══ TEXT EXCERPT

183 JOHNSON, Frederick Sheldon

183 Frederick Sheldon JOHNSON
183 Frederick Sheldon JOHNSON

183 Frederick Sheldon JOHNSON

The following except from story by Scott Wilson

Percy recorded on the 1st May 1916-‘8 o’clock- shells coming over thick and fast. 8” howitzers- chased out of stables- part of stables wrecked, also sleeping hut- Taube directing fire- luckily none of our fellows seriously hurt. Pontoon wagons believed to have drawn fire- one paddock fairly rooted up- 58 shells lobbed, no horse hurt’.

The shelling occurred again several days later on the 5th May 1916 when- ‘Again they have a smack at our stables and luckily got the horses away in time. 8” howitzer again- women, children, old men running out of homes, some very pitiable sights. Night out in charge of teams- heavy bombardment by our artillery’.

Two days later the section was moved two and a half miles further behind the lines, safely out of range of the German artillery.

════
══ MATERIAL PROVIDED

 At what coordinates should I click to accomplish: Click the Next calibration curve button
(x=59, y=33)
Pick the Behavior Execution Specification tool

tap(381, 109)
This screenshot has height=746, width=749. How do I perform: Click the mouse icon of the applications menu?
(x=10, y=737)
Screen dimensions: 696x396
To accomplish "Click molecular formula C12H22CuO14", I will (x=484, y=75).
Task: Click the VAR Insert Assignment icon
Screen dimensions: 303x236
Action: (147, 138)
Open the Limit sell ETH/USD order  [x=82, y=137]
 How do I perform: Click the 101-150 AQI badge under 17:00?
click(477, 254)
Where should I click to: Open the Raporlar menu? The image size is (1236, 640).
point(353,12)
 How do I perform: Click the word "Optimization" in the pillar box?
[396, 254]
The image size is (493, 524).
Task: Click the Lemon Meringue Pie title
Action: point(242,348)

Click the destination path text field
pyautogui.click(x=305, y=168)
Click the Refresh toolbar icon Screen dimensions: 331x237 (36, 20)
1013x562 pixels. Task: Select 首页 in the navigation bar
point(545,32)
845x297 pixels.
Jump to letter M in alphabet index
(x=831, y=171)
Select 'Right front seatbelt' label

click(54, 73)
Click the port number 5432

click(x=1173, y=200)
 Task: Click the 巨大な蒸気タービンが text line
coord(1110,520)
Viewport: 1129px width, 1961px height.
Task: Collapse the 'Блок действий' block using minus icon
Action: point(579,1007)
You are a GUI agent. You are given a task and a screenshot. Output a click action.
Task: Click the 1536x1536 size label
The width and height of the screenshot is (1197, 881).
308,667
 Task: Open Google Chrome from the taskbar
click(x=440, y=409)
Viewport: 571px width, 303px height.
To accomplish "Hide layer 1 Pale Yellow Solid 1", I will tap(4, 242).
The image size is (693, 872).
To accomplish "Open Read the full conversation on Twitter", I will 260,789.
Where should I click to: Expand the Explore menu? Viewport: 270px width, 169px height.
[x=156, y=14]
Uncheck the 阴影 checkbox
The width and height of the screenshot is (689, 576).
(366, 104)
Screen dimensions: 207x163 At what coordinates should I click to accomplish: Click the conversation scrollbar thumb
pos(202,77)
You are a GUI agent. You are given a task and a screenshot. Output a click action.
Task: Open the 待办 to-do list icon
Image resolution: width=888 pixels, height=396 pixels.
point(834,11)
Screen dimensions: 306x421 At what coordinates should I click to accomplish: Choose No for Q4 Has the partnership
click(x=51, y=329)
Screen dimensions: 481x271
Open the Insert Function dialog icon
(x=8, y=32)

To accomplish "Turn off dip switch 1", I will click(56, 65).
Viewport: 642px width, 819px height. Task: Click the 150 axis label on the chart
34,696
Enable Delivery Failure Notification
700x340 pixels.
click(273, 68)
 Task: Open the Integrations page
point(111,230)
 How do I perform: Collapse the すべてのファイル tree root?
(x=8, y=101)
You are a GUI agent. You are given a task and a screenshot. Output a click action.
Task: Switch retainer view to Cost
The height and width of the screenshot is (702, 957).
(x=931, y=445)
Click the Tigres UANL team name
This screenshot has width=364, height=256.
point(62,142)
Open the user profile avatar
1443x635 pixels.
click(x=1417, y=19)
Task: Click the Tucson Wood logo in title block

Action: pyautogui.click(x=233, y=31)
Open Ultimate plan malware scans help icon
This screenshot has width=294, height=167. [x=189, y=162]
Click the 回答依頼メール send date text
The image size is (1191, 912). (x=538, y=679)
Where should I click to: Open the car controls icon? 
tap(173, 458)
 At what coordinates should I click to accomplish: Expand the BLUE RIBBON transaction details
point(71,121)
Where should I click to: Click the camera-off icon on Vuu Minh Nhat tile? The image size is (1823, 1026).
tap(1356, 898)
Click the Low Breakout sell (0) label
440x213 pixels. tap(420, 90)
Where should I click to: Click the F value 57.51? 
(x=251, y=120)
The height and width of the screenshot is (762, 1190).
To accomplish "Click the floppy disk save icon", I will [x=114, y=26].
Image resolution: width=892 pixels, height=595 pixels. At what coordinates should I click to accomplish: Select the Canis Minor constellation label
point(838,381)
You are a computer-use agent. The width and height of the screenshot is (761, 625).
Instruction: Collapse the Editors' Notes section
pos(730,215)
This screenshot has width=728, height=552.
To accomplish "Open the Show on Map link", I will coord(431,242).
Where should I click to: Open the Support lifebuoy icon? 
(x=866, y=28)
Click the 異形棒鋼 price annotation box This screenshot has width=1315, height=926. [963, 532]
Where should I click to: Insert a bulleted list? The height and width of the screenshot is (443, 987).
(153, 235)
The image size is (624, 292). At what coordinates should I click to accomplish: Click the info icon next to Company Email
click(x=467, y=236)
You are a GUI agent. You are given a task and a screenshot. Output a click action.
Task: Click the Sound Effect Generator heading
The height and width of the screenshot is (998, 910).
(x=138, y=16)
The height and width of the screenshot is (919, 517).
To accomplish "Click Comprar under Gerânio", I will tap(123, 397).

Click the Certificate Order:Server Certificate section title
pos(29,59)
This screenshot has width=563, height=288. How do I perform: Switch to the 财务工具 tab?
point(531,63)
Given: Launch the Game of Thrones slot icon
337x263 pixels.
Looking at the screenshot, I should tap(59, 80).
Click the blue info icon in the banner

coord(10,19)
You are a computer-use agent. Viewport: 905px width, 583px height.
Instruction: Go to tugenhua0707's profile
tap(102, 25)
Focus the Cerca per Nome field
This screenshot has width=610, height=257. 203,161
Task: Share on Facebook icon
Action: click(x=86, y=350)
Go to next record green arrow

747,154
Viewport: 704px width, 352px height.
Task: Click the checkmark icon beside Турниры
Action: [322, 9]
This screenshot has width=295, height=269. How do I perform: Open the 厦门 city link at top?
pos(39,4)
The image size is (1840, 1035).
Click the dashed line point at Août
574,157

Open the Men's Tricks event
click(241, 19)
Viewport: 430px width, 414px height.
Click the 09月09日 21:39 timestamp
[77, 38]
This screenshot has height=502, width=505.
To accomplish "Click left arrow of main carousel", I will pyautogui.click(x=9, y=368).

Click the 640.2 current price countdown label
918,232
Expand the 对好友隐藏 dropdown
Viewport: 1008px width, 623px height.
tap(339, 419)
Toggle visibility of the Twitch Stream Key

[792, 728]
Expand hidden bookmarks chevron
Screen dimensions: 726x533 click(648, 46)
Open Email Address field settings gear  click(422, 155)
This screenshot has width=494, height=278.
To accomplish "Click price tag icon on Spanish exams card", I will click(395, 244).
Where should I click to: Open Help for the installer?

════

TASK GOAL
From the wartime diary excerpt above, list every group of people that the 5th May 1916 entry says were running out of their homes.

SOLUTION TO THE EXERCISE
women, children, old men